San Juan Pablo II no dudó en presentar la generosidad en recibir a los hijos y el florecer de las vocaciones como dos signos de una acertada pastoral familiar: “Donde se hace una eficaz e iluminada pastoral familiar, del mismo modo que resulta normal que se acoja la vida como un don de Dios, es más fácil que resuene la voz de Dios, y que esta sea oída con generosidad”. Se trata de la confianza en la Providencia que no abandona jamás a quien confía en Él.
Pero junto con la generosidad en recibir a los hijos, nos encontramos con la responsabilidad hacia esa nueva persona que puede ser concebida, y que por razones justas y graves conviene espaciar su nacimiento.
Puede surgir en el mundo hedonista en el que nos encontramos intentar negar la diferencia entre la anticoncepción y el recurso a los periodos infecundos.
En la contracepción los cónyuges se atribuyen el derecho indiscriminado de ser árbitros de la vida, mientras que en la continencia periódica se renuncia con muto, libre y responsable acuerdo por causas justas al uso del matrimonio en periodos fecundos. Hay por lo tanto, una profunda diferencia entre anticoncepción y continencia periódica, tanto en la intención del los cónyuges como en la forma de llevar a cabo el espaciamiento de los nacimientos. Si la anticoncepción no respeta ni a Dios ni las condiciones del amor conyugal, el recurso a los periodos infecundos respeta la primacía de Dios, puesto que se recurre a un periodo infecundo por causas graves, en el respeto del orden moral establecido por Dios en la naturaleza, así como el respeto de la verdad del amor conyugal.
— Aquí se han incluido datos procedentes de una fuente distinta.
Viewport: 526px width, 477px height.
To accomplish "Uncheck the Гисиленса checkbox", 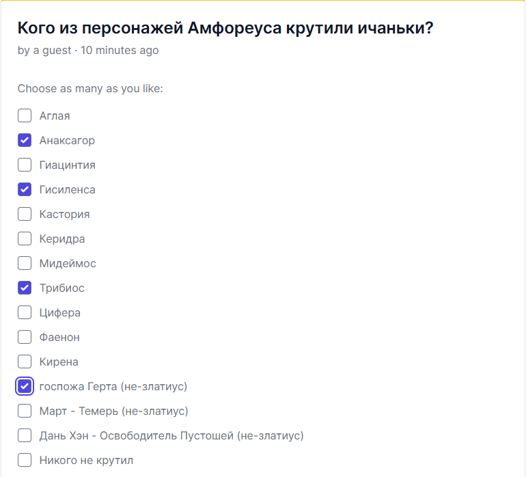I will coord(25,190).
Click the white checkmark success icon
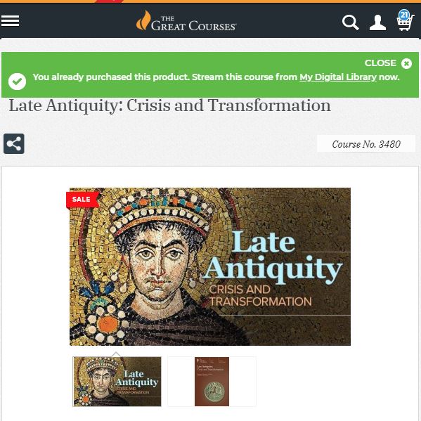421x421 pixels. tap(17, 82)
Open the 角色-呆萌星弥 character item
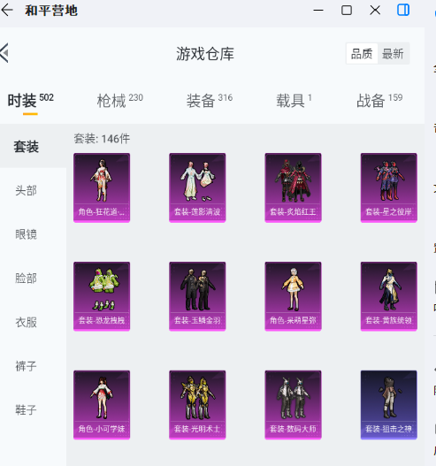 [x=293, y=296]
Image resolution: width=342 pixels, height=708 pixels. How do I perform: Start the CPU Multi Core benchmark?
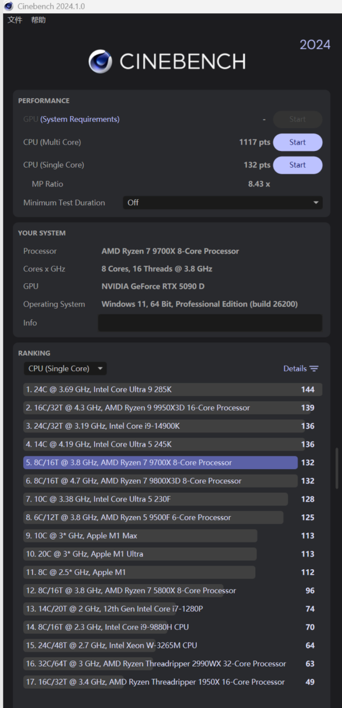coord(297,142)
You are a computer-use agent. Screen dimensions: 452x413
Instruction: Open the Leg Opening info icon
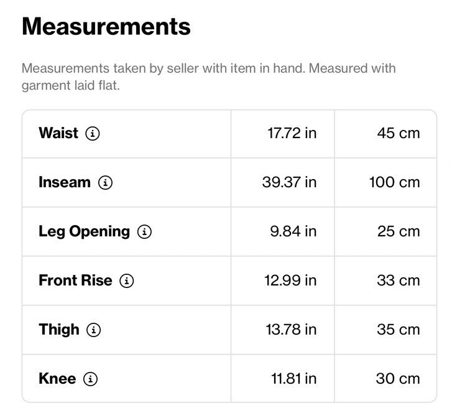144,231
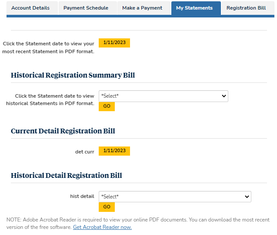Click the Historical Detail Registration Bill heading
The width and height of the screenshot is (277, 235).
[66, 176]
El recurso a los periodos infecundo se encuadra en la educación de la castidad, que es algo que nada puede sustituir.
Otro tema que nos parece fundamental, que apunta la encíclica es el tema de la castidad conyugal. Hablar de paternidad responsable implica el domino de las pasiones, que han de ser ejercidas por la razón y la voluntad.
Es imposible la castidad conyugal sin un amor conyugal. En el fondo es la caridad conyugal la que genera la castidad conyugal. La caridad conyugal es la capacidad dada a los esposos de amarse, de amarse en la verdad, de querer el bien el uno del otro en cuanto es bien del otro. Cuando destruimos esta caridad conyugal no veo al otro cónyuge como persona al que uno se dona, se da, sino que veo al otro como objeto de placer. En este marco de egoísmo se destruye la verdad del amor conyugal.
Y esto nos lleva a la conclusión más sencilla y a la vez más confortadora, la gracia del Señor y la búsqueda de su voluntad se encuentran en el fundamento de todo verdadero amor conyugal.
Y esta última idea manifestada nos lleva a desterrar el gravísimo error, ampliamente difundido, de pensar que la norma que la Iglesia enseña es en sí misma un “ideal”, que debe ser adaptado, proporcionalmente, gradualmente, a las, así se dice, concretas posibilidades del hombre. ¿Pero de qué hombre se habla? ¿Del hombre dominado por la concupiscencia o del hombre redimido por Cristo? Cristo nos ha redimido. Esto significa que Él nos ha dado la posibilidad de realizar la entera verdad de nuestro ser. Hablando claro, en la docilidad y colaboración a la gracia de Dios se encuentra, no sólo la Bienaventuranza Eterna, sino mientras peregrinamos en esta vida la consecución, no sin dificultades, de una vida llena de plenitud humana y gozosamente dichosa.